● TASK DETAILS
Type out all the records once more, exactly.

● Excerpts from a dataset
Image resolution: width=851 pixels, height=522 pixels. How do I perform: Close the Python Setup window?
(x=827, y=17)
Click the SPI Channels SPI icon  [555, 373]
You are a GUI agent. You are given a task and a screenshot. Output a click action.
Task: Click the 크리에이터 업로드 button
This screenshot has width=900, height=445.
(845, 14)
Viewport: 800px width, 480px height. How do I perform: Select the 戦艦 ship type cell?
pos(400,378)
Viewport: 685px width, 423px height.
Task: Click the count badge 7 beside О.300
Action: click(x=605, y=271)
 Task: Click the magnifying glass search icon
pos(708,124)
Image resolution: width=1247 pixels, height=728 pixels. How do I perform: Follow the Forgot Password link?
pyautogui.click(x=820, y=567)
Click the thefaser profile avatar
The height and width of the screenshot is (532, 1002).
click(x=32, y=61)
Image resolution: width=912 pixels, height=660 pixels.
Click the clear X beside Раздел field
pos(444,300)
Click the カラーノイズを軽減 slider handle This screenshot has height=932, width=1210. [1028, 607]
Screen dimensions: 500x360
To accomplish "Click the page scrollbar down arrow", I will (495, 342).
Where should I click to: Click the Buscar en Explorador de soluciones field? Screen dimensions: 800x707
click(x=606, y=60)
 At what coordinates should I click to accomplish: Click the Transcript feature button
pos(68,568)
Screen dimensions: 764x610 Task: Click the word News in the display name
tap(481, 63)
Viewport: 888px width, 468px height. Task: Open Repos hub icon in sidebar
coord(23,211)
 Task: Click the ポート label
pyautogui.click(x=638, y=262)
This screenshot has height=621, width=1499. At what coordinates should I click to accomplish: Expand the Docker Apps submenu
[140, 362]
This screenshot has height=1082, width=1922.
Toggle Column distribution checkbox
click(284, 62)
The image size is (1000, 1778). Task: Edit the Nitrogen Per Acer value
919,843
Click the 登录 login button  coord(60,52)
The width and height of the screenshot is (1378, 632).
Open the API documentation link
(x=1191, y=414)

● WRITTEN RESPONSE
Image resolution: width=851 pixels, height=522 pixels. How do I perform: Close the Python Setup window?
(x=827, y=17)
Click the SPI Channels SPI icon  [555, 373]
You are a GUI agent. You are given a task and a screenshot. Output a click action.
Task: Click the 크리에이터 업로드 button
This screenshot has width=900, height=445.
(845, 14)
Viewport: 800px width, 480px height. How do I perform: Select the 戦艦 ship type cell?
pos(400,378)
Viewport: 685px width, 423px height.
Task: Click the count badge 7 beside О.300
Action: click(x=605, y=271)
 Task: Click the magnifying glass search icon
pos(708,124)
Image resolution: width=1247 pixels, height=728 pixels. How do I perform: Follow the Forgot Password link?
pyautogui.click(x=820, y=567)
Click the thefaser profile avatar
The height and width of the screenshot is (532, 1002).
click(x=32, y=61)
Image resolution: width=912 pixels, height=660 pixels.
Click the clear X beside Раздел field
pos(444,300)
Click the カラーノイズを軽減 slider handle This screenshot has height=932, width=1210. [1028, 607]
Screen dimensions: 500x360
To accomplish "Click the page scrollbar down arrow", I will (495, 342).
Where should I click to: Click the Buscar en Explorador de soluciones field? Screen dimensions: 800x707
click(x=606, y=60)
 At what coordinates should I click to accomplish: Click the Transcript feature button
pos(68,568)
Screen dimensions: 764x610 Task: Click the word News in the display name
tap(481, 63)
Viewport: 888px width, 468px height. Task: Open Repos hub icon in sidebar
coord(23,211)
 Task: Click the ポート label
pyautogui.click(x=638, y=262)
This screenshot has height=621, width=1499. At what coordinates should I click to accomplish: Expand the Docker Apps submenu
[140, 362]
This screenshot has height=1082, width=1922.
Toggle Column distribution checkbox
click(284, 62)
The image size is (1000, 1778). Task: Edit the Nitrogen Per Acer value
919,843
Click the 登录 login button  coord(60,52)
The width and height of the screenshot is (1378, 632).
Open the API documentation link
(x=1191, y=414)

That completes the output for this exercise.